> **PROBLEM STATEMENT**
Under this line is some data; print exactly the lines from the one containing "Given: Click the barcode image for print" through its last line, without pictures.

> **DATA FOR PROCESSING**
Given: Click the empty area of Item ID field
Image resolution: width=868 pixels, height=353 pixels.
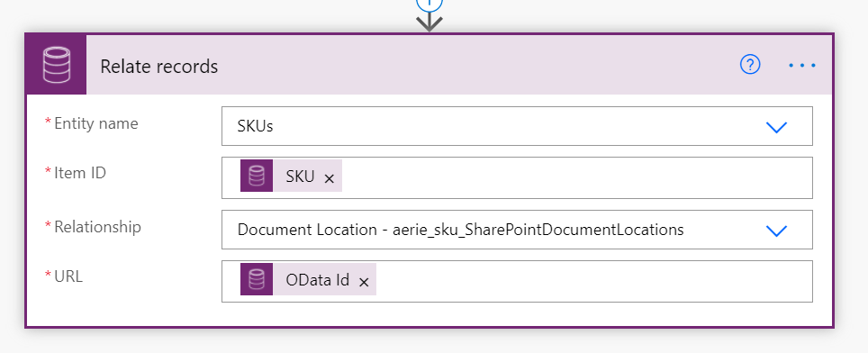Looking at the screenshot, I should [x=575, y=177].
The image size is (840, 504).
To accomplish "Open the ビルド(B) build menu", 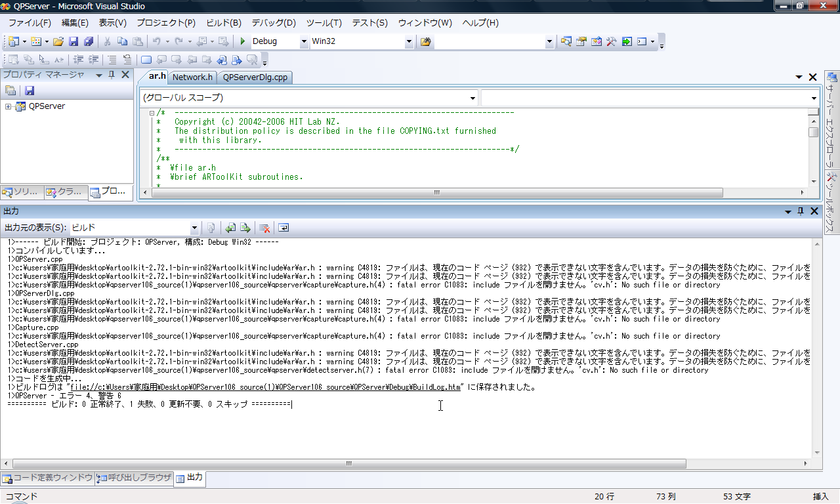I will (224, 22).
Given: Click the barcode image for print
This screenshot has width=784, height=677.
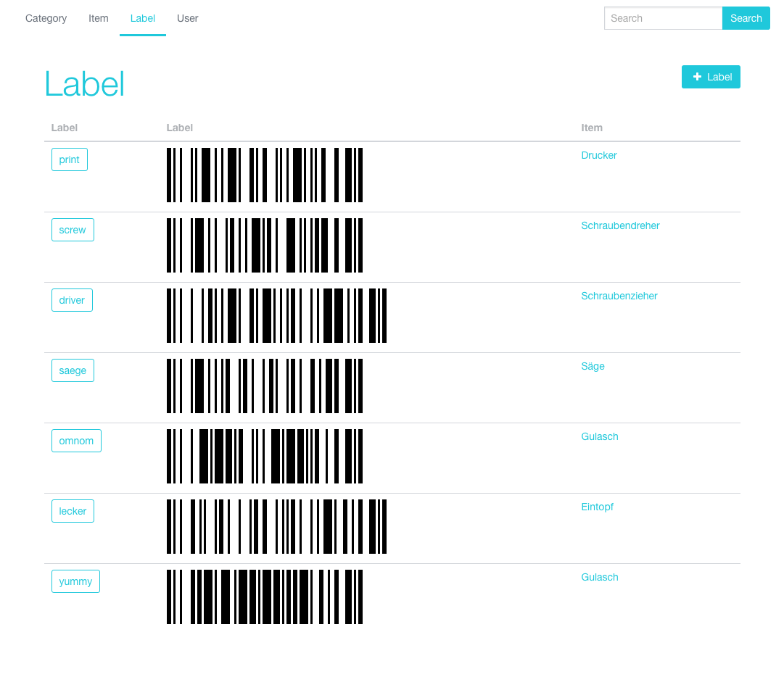Looking at the screenshot, I should 265,175.
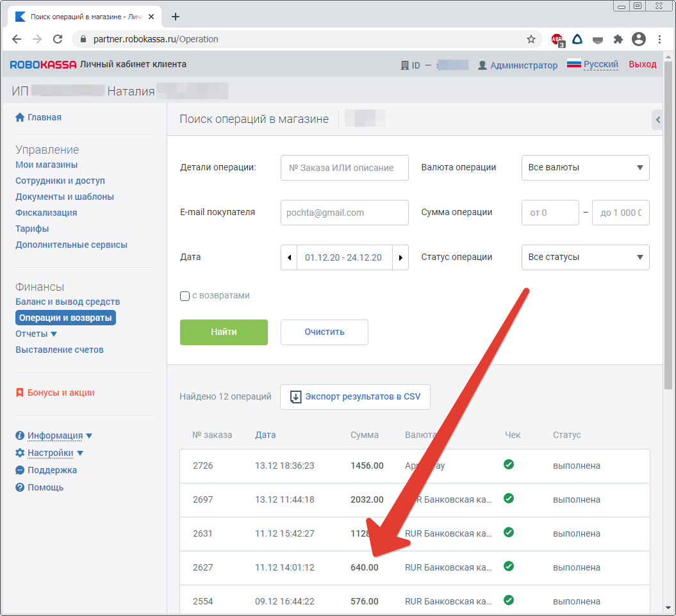The width and height of the screenshot is (676, 616).
Task: Reload the page with the refresh icon
Action: 58,39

> **SOLUTION TO THIS PROBLEM**
Given: Click the barcode image for print
This screenshot has width=784, height=677.
Looking at the screenshot, I should 265,175.
The width and height of the screenshot is (676, 616).
Task: Reload the page with the refresh icon
Action: 58,39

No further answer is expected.